#### Document passage:

I think pci_read_config_word() checks pci_dev_is_disconnected() merely
as an optimization. Obviously it can't guarantee that the subsequent
config access will succeed.

If pci_dev_is_disconnected() was false but the config read fails, I
think we'll get ~0 data and return 1, i.e., "PDS was set".

Shouldn't we check for slot_status being an error response (~0)
instead of looking for PCIBIOS_DEVICE_NOT_FOUND? There are 7 RsvdP
bits in Slot Status, so ~0 is not a valid value for the register.

All 16 bits of Link Status are defined, but ~0 is still an invalid
value because the Current Link Speed and Negotiated Link Width fields
only define a few valid encodings.

> + return !!(slot_status & PCI_EXP_SLTSTA_PDS);
> }
>
> /**
> @@ -390,10 +397,19 @@ bool pciehp_card_present(struct controller *ctrl)
> * Presence Detect State bit, this helper also returns true if the Link Active
> * bit is set. This is a concession to broken hotplug ports which hardwire
> * Presence Detect State to zero, such as Wilocity's [1ae9:0200].
> + *
> + * Returns: %1 if the slot is occupied and %0 if it is not. If the hotplug
> + * port is not present anymore returns %-ENODEV.
> */
> -bool pciehp_card_present_or_link_active(struct controller *ctrl)
> +int pciehp_card_present_or_link_active(struct controller *ctrl)
> {
> - return pciehp_card_present(ctrl) || pciehp_check_link_active(ctrl);
> + int ret;
> +
> + ret = pciehp_card_present(ctrl);
> + if (ret)
> + return ret;
> +
> + return pciehp_check_link_active(ctrl);

The names of these functions seem misleading to me: all they can
really tell us is "the card *was* present" or "the link *was* active"
at some time in the past. But the names make it so tempting to
pretend that "the card *is* present" or "the link *is* active", and
that may no longer be true.

I think names like "pciehp_card_absent()" and "pciehp_link_down()"
would make it easier to think about these situations.

> }
>
> int pciehp_query_power_fault(struct controller *ctrl)
> --
> 2.20.1
>

#### Given information:
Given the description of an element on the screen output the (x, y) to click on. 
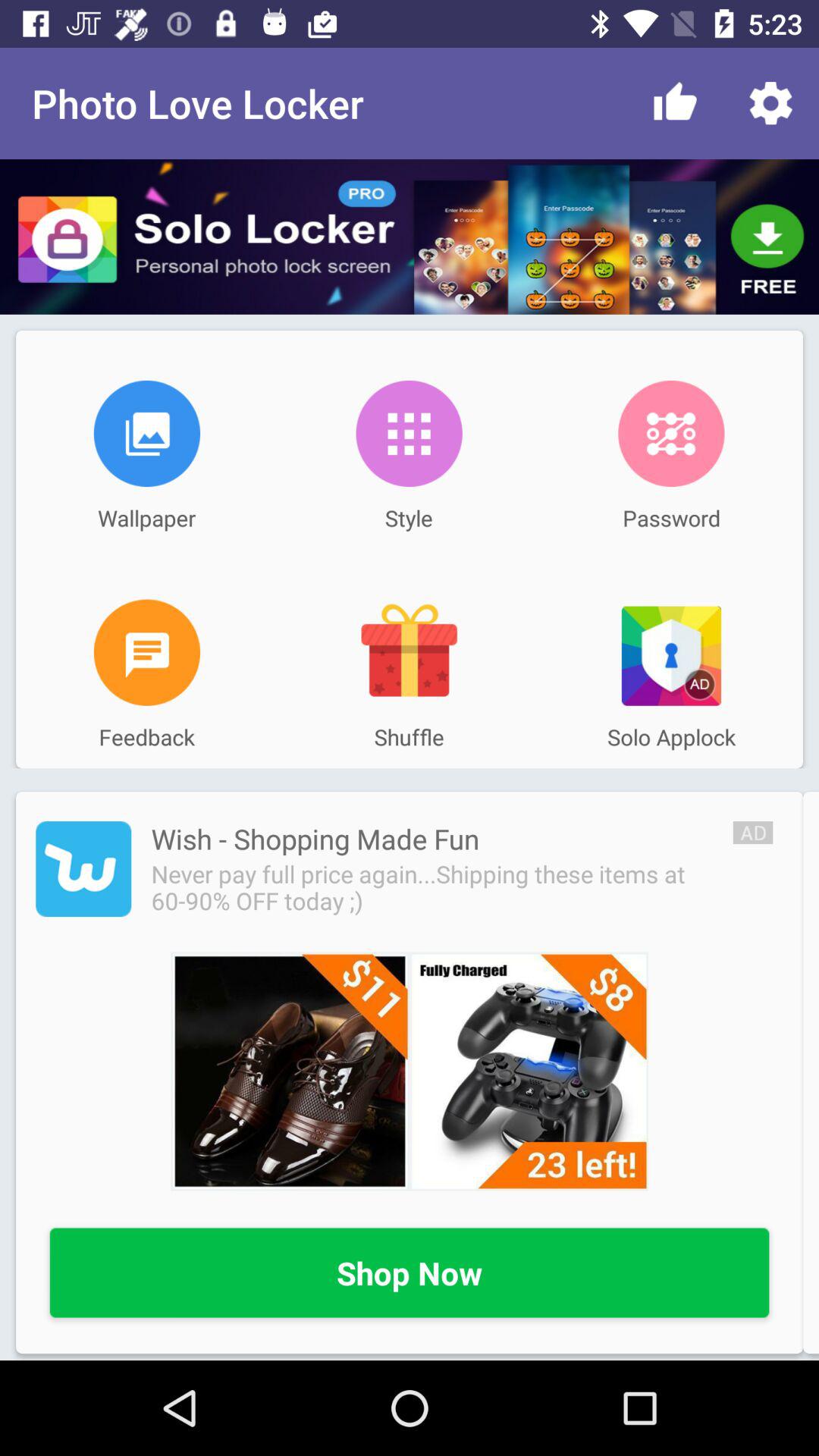
submit feedback (146, 652)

#### Challenge 1:
Reproduce the portion of the pciehp review starting at "Shouldn't we check" and ending at "for the register.".
#### Challenge 2:
According to the pciehp review, how many RsvdP bits does Slot Status have?
#### Challenge 3:
Name every function in the pciehp review whose name begins with "pciehp_".
The listing is separate material with no connection to the pciehp review.

#### Result 1:
Shouldn't we check for slot_status being an error response (~0)
instead of looking for PCIBIOS_DEVICE_NOT_FOUND? There are 7 RsvdP
bits in Slot Status, so ~0 is not a valid value for the register.

#### Result 2:
Seven.

#### Result 3:
pciehp_card_present
pciehp_card_present_or_link_active
pciehp_check_link_active
pciehp_query_power_fault
pciehp_card_absent
pciehp_link_down